What’s in the effectiveness section–“Personal effectiveness”
However you define what success is for yourself, there are probably ways to be more successful by focusing on the right things. In my experience, what the “right” things are isn’t always obvious, and this is especially true for my definition: # of goals hit divided by # of goals set.
Fortunately, you’re ahead of the crowd with just a few minutes of thinking about what really matters. This practice usually helps me to filter distractions from levers, and myths from truths. I’ll share the mistakes I’ve made and lessons from mentors covering all sorts of topics–prioritization, relationships, professional life, travel, developing metaskills, and much more.

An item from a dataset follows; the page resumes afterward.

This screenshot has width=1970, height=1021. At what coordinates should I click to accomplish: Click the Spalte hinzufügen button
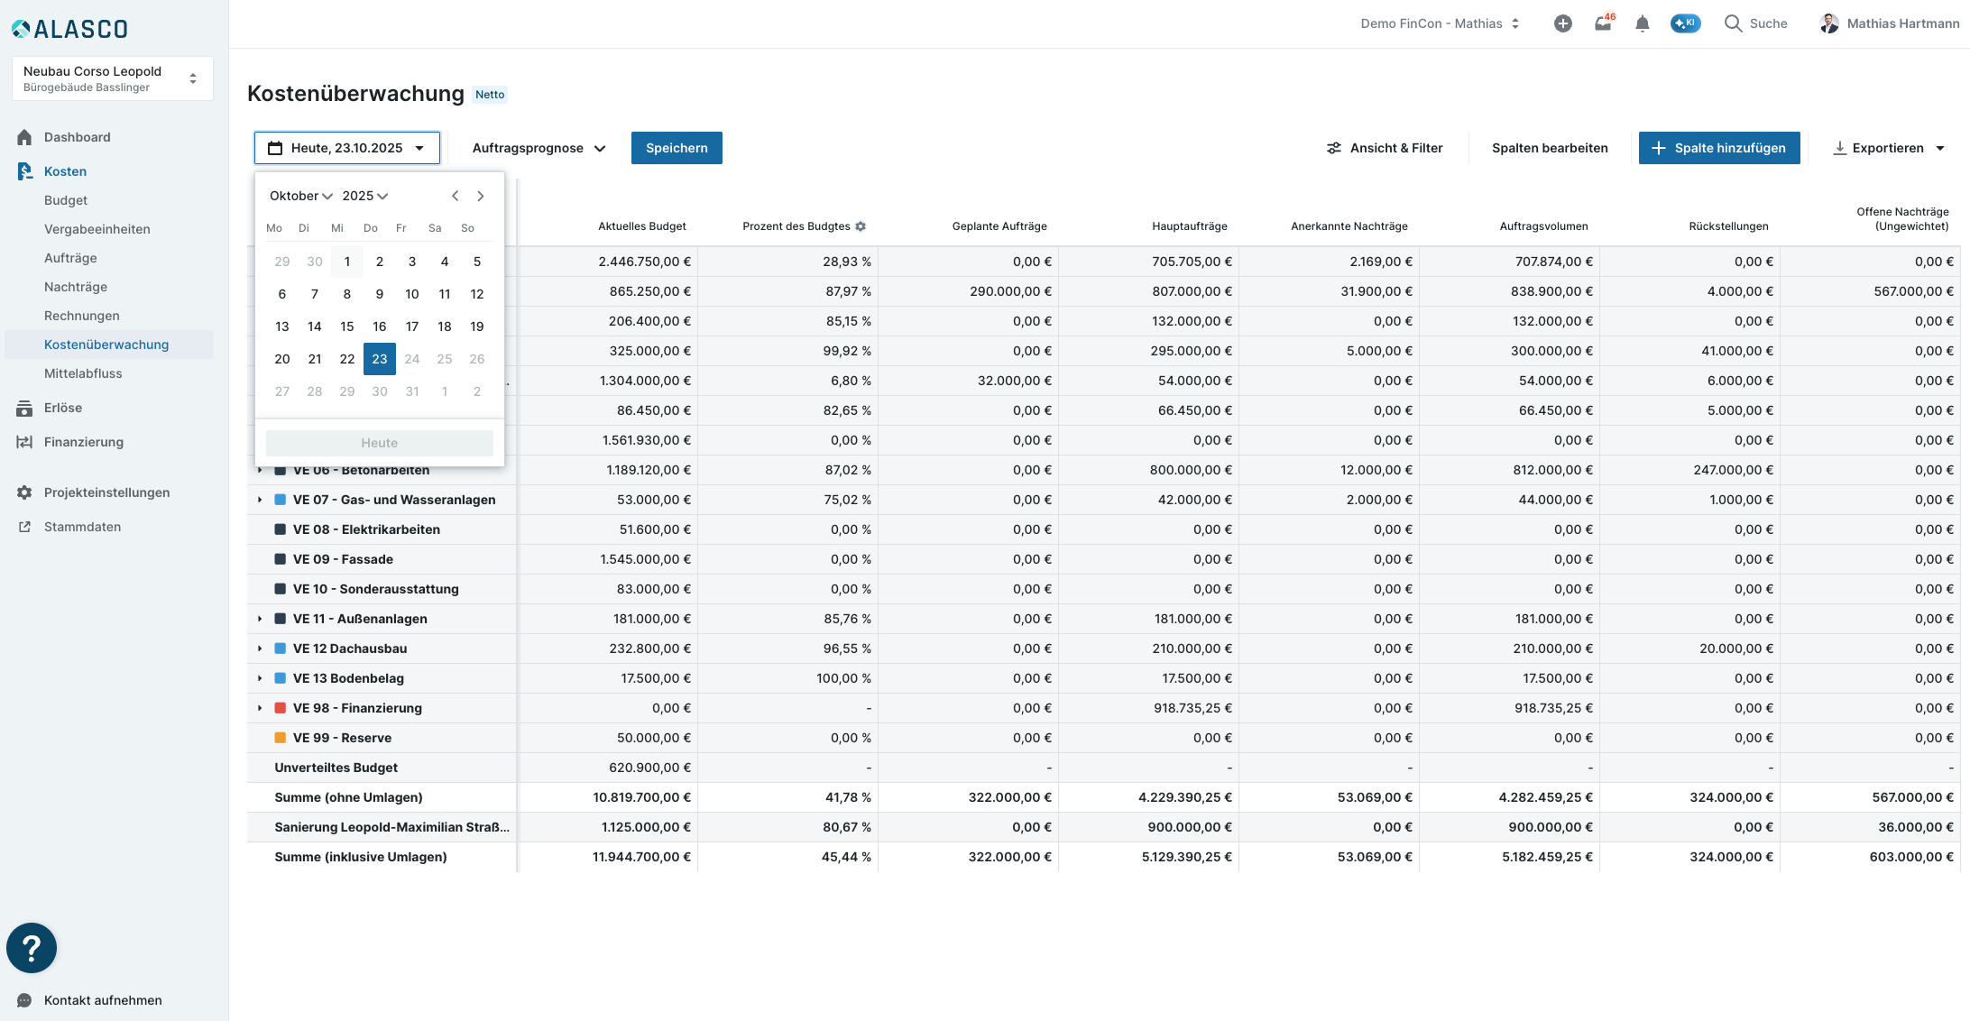click(x=1719, y=148)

I will not filter topics usually, since doing so would imply I’m qualified to advertise some guidance as trustworthy, which I’ll explicitly deny. I’d rather offer initial, half-thought-out reactions to situations than try to appear as though I know how life works. In this way, I’ll have something here to which I can return and correct down the road!
What’s in the people management section–“What do great managers do?”

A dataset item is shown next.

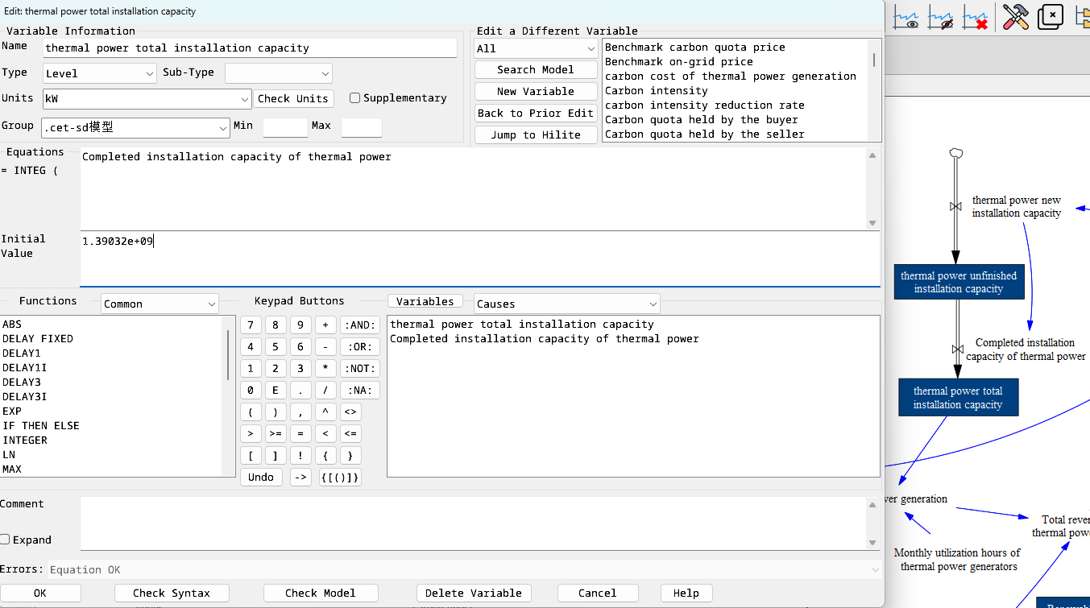
Task: Click valve on thermal power new installation flow
Action: (x=955, y=207)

Would you call your manager good? Bad? What makes him or her good or bad? Most importantly, is your boss helping you to contribute and or to grow to your full potential? Considering our contributions add value to society, wouldn’t it be worthwhile for our bosses to improve their ability to enable us to perform at our peak potential?

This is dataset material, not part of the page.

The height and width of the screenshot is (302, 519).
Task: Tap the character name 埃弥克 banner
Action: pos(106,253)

To me, managing people is the most valuable skill set to develop. I’d put money down that as a professional classification, “manager of others” is the #2 most common in the world, only behind “individual contributor”. Imagine the impact if whatever it took to manage people well was broadly known and taught. I especially mean taught to the not-college-educated managers that, I’d argue, make up the huge majority of managers in the world? I also use the term “manager” as broadly as possible. Thus, the importance of managing people extends outside the typical world of for-profit “bosses” and into charities, hospitals, governments, and schools. Any organization’s value to society is directly linked to the capability of its managers.
So I’m setting out to answer that question, “What do great managers do?”
Simply put: NoT supports my life purpose.
Complexly put: I chose awhile ago not to drift through life, reactive and purposeless. Having identified that purpose (to enable others), I was able to consider how to best achieve it. To answer that question I figured I should at least consider any areas in which I have unique interest, experience, and skill. Those areas are health, personal effectiveness, and people management. I blog because it assists me in enabling others to be healthy, to be effective, and to know what good managers of people do.
While I’m far from a credible source on either of them, they’re three topics I could spend an entire afternoon discussing. That’s not to say I have an afternoon’s worth of wisdom to share. Rather, I’m just energized by seeking to understand those areas of life, which affect us all and everyone we love. While universal, I learned that these topics contain non-obvious nuances of “doing them well”. Thus, if anything, the purpose of this blog is to share the lessons I’ve learned in case they might enable others to achieve their own definition of success; in essence, to identify what matters about what matters.
Please let me know if you have suggestions for me that will contribute to this purpose!